Le indagini e il processo
Dalle prime indagini dei colleghi della vittima, emerge un omicidio non pianificato, ma improvvisato per evitare il controllo in commissariato a cui il vicequestore voleva sottoporre il conducente della vettura. Esattamente una settimana dopo il delitto, i due malviventi, tra cui il brigatista Lauro Azzolini – ritenuto l’esecutore materiale del delitto – vengono avvistati a Monza da due guardie giurate, a bordo di una Fiat 128 con targa di Torino. La certezza arriva grazie al riconoscimento fotografico dei genitori di Azzolini.

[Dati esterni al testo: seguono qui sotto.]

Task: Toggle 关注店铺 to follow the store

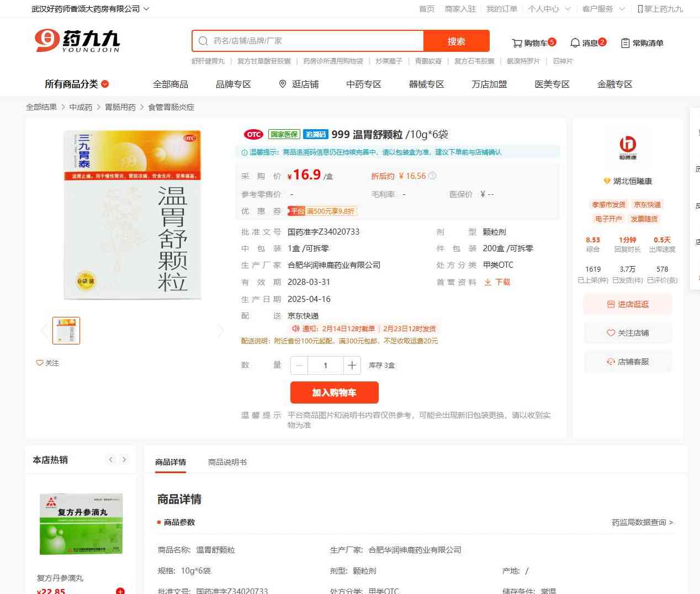Action: point(628,333)
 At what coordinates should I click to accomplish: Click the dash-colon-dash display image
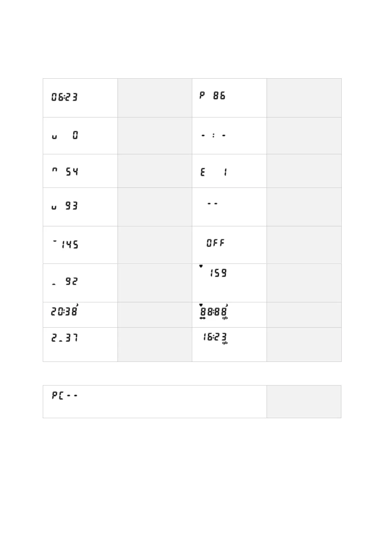(x=214, y=135)
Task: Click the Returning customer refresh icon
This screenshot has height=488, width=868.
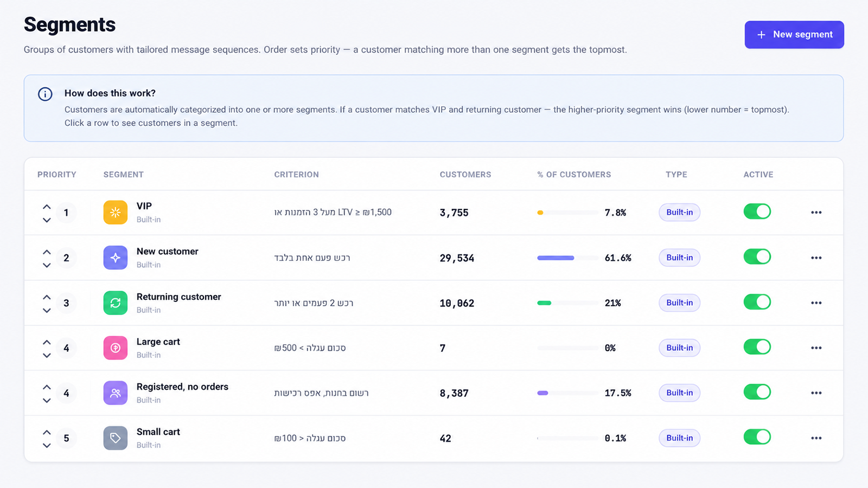Action: point(115,303)
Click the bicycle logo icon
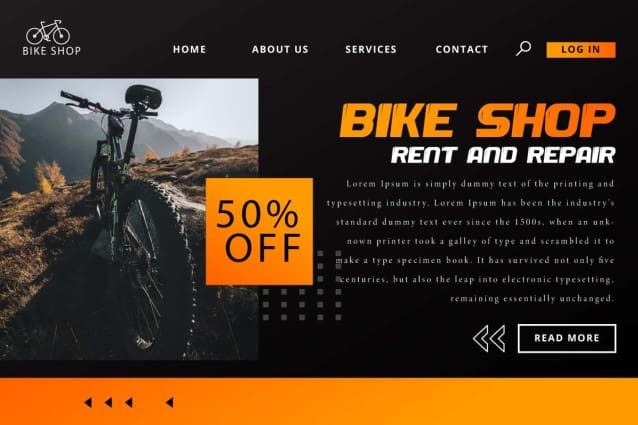Screen dimensions: 638x425 pos(48,32)
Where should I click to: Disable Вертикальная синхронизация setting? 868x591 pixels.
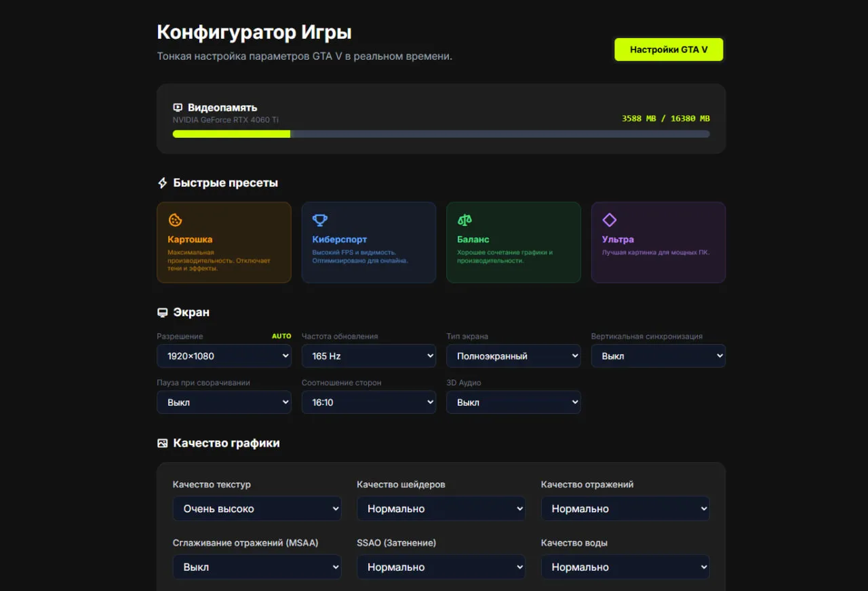(658, 356)
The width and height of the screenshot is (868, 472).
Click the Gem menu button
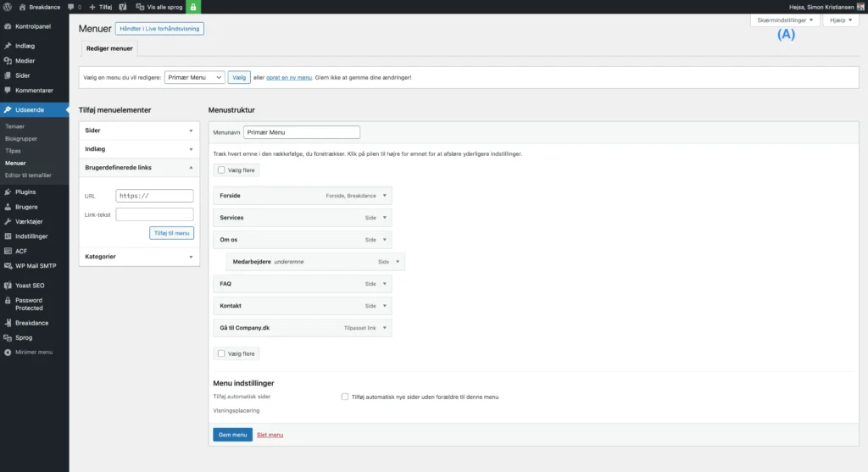tap(232, 435)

L’8 giugno del 1978, nel turbinio mediatico dell’uccisione di Aldo Moro, Lauro Azzolini viene rinviato a giudizio dalla procura di Biella. Per quanto riguarda il suo complice, il nome resta un mistero per circa due anni. Il 1º ottobre di quello stesso anno, la polizia fa irruzione in alcuni covi delle Brigate Rosse a Milano. Vengono rinvenute armi e materiale vario e vengono effettuati nove arresti, tra cui quello di Lauro Azzolini, scovato nel nascondiglio di via Monte Nevoso.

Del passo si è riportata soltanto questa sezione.